Portrait of Artist Pan YuLiang I 潘玉良自画像

Origin: France 
Year: before 1964
Artist: Pan YuLiang
Medium: Oil on canvas.
Measurements: 92 x 65 cm
Provence :  Bought from Crait + Müller – 18, rue de Provence 75009 Paris on Oct, 202.
previously  bought it from Vente Me Siboni, Sceaux 7 Juillet,  lot 183. 7 July 2010.
This painting was shown in Le Club International Feminin in 1964.

Ms. Simone Hou was a friend of Pang Yuliang, Bears a signature in the lower-left corner. Stenciled inscription on the frame and back of the S.HOU frame and handwritten inscription on the Pan Yuliang frame.

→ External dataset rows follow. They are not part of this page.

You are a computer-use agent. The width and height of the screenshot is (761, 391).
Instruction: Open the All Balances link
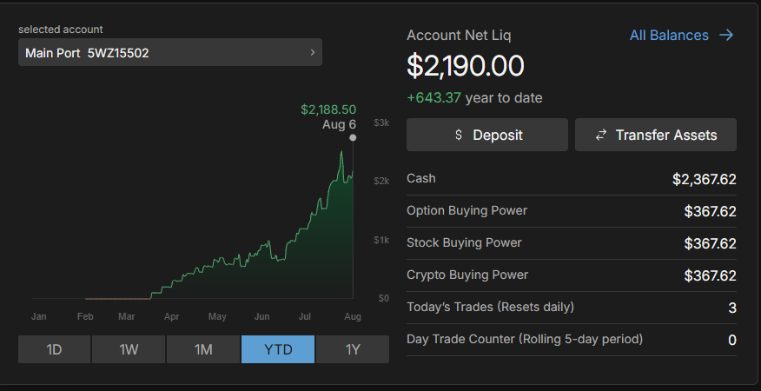669,36
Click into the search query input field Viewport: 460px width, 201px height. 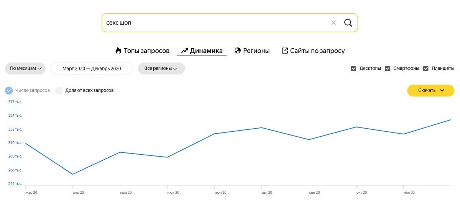click(215, 23)
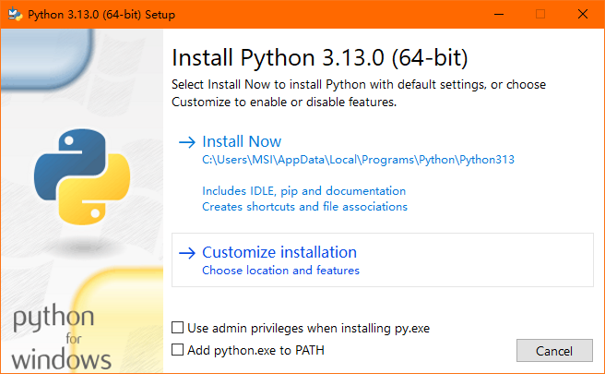Image resolution: width=605 pixels, height=374 pixels.
Task: Click the 'Add python.exe to PATH' label text
Action: tap(255, 350)
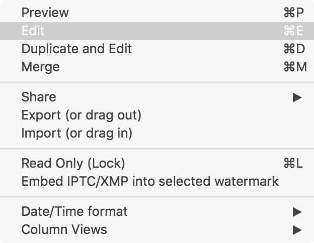Click the ⌘D shortcut symbol
Image resolution: width=314 pixels, height=243 pixels.
coord(294,49)
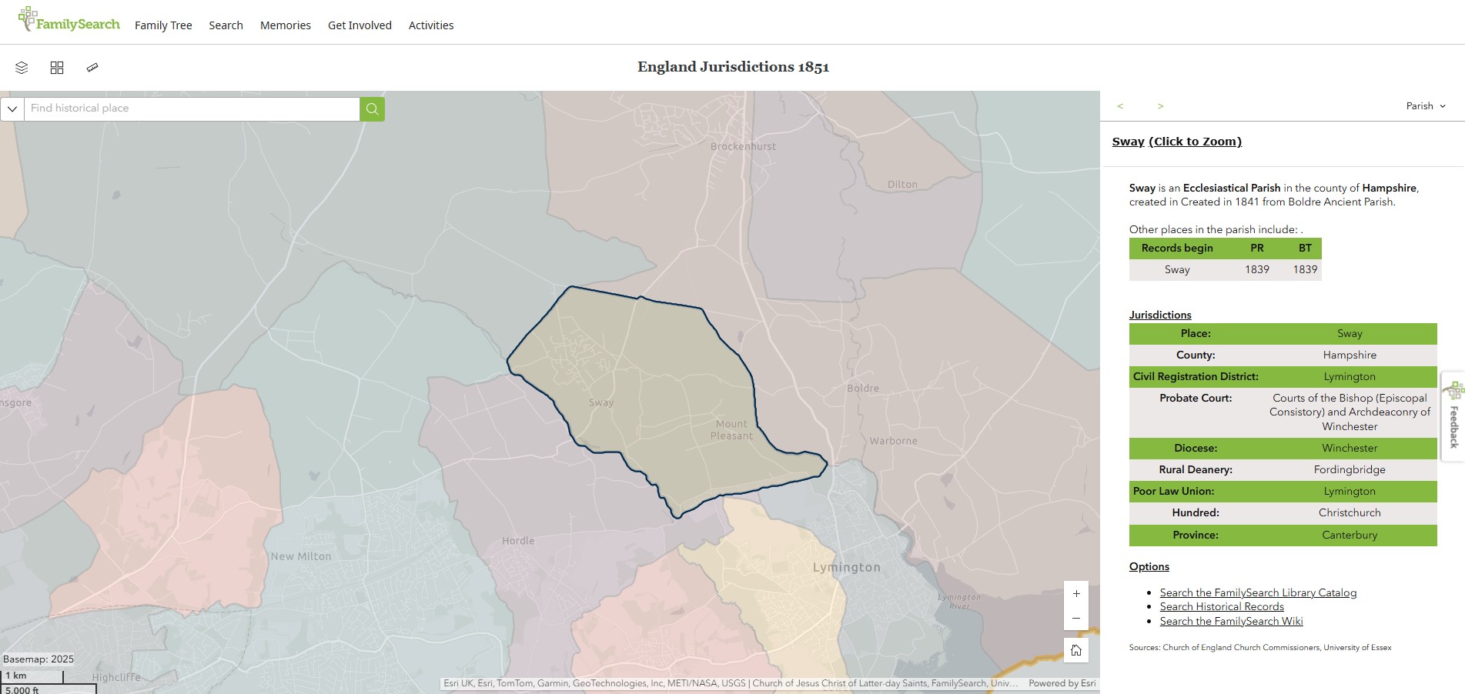Zoom to Sway via its heading link

click(x=1176, y=142)
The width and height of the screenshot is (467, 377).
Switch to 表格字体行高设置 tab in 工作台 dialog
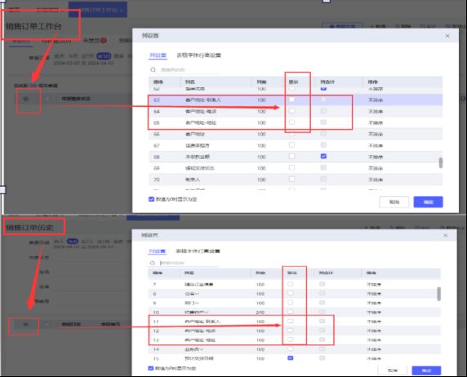198,55
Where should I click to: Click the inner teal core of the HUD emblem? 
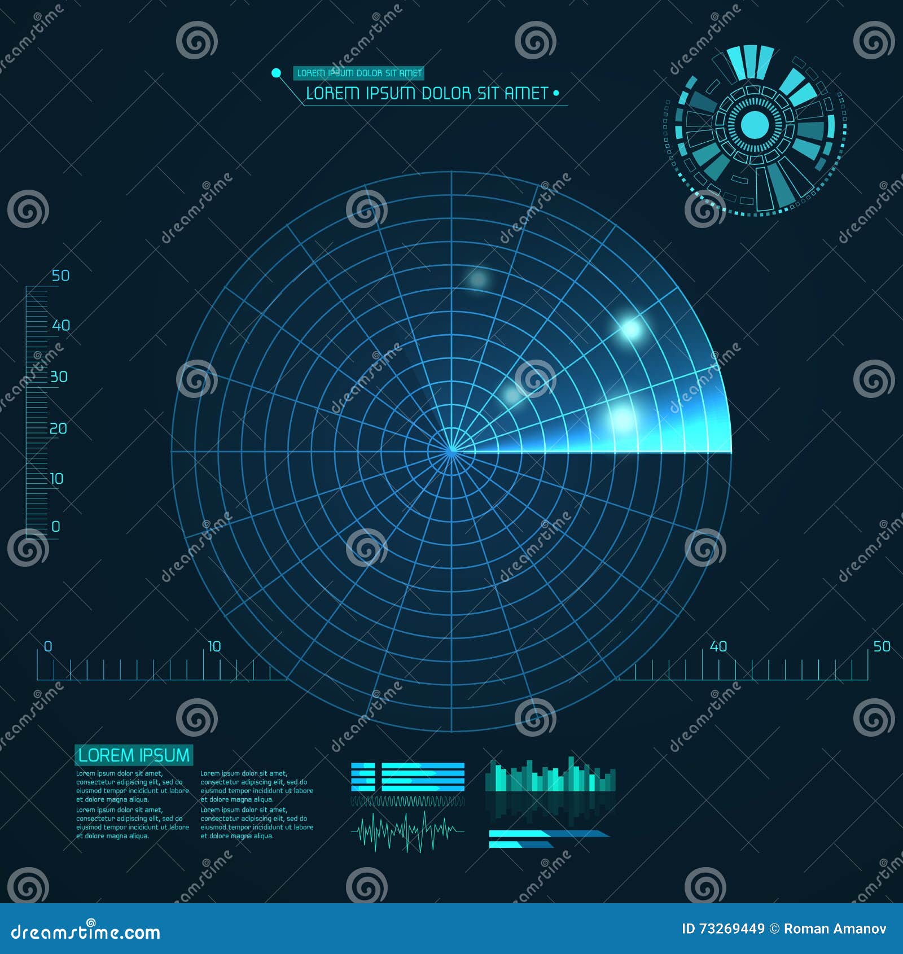tap(756, 125)
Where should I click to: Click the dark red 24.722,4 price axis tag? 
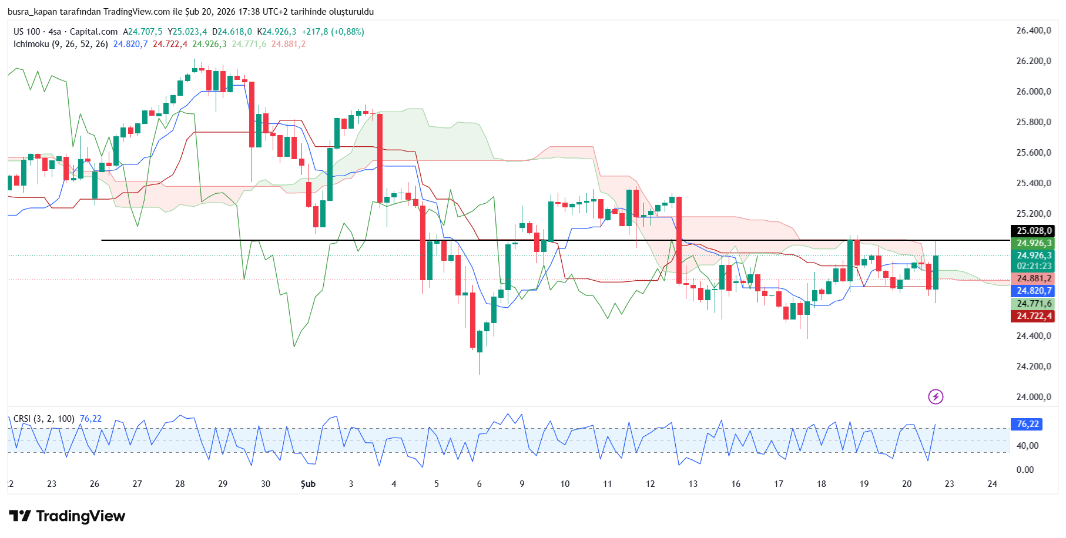1033,316
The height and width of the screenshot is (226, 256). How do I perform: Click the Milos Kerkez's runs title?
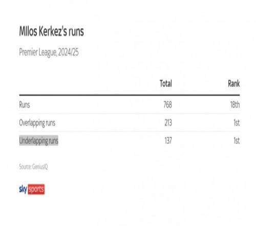[x=52, y=31]
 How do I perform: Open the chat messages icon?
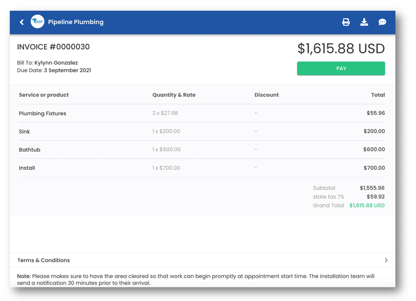(382, 22)
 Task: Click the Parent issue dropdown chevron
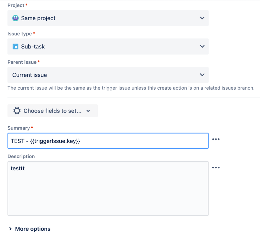click(202, 75)
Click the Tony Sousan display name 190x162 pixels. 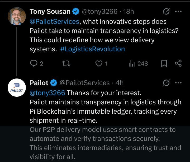[x=50, y=12]

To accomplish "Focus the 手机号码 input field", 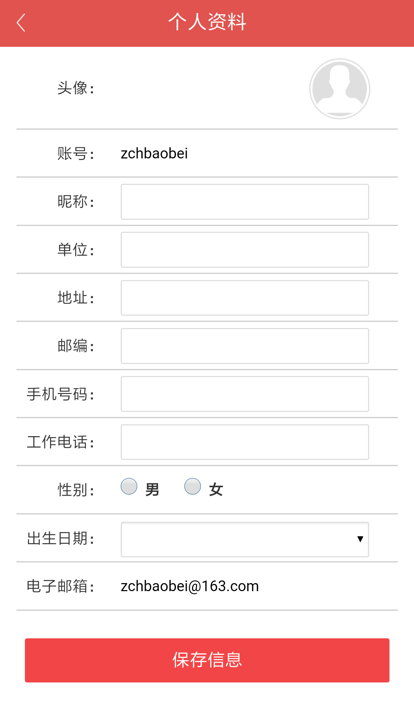I will click(245, 394).
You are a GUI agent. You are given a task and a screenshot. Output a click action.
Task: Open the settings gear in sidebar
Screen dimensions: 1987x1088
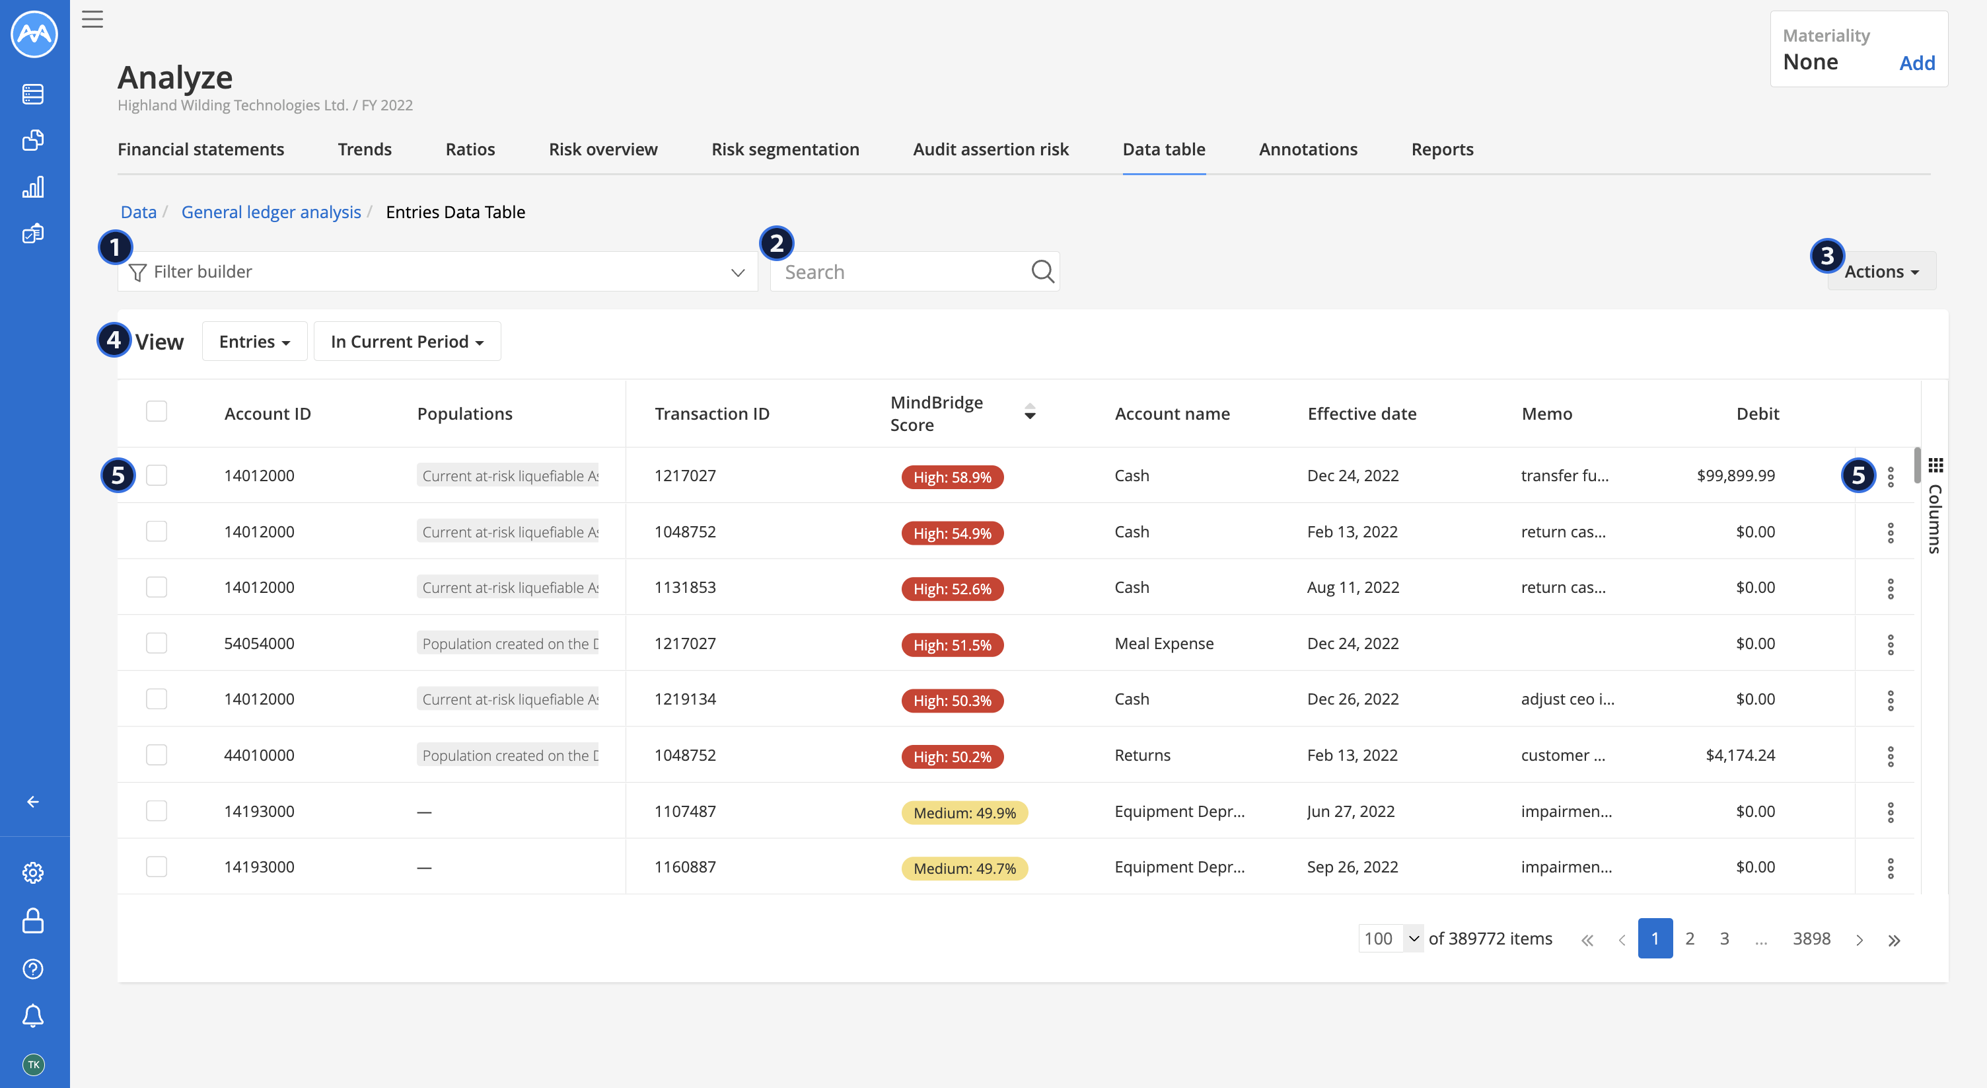[x=33, y=873]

Pan Yuliang (Chinese: 潘玉良, 14 June 1895 – 1977), born in Yangzhou as Chen Xiuqing, and was renamed Zhang Yuliang (張玉良) when adopted by her maternal uncle after the early passing of her parents.[1] She was a Chinese painter, renowned as the first woman in the country to paint in the Western-style. She had studied in Shanghai and Paris. Because her modernist works caused controversy and drew severe criticism in China during the 1930s, Pan returned to Paris in 1937 to live and work for the next 40 years. She taught at the École des Beaux-Arts, won several awards for her work, had exhibits internationally in Europe, the United States, and Japan, and was collected by major institutions. In 1985 after her death, much of her work was transported to China, collected by the National Art Museum in the capital of Beijing, the larger part is collected by the Anhui Museum in Hefei, the capital of Anhui Province. Nevertheless, significant paintings, sculptures, and prints are still conserved in France in the collection of the Cernuschi Museum. Her life as an artist has been portrayed in novels and films in China and the United States. Her art evolved within the flux of transformations where conflicting dichotomies of East and West, tradition and modernity, male chauvinism, and emerging feminism co-existed.[1] Pan is also figured as who engaged with labels, such as ” contemporary/modern,” ” Chinese,” and ” woman” artist while questioning them.[2] Despite being remembered for introducing Western paintings to China, she was able to provide a new lens to how these women were seen through her paintings as not just objects but subjects.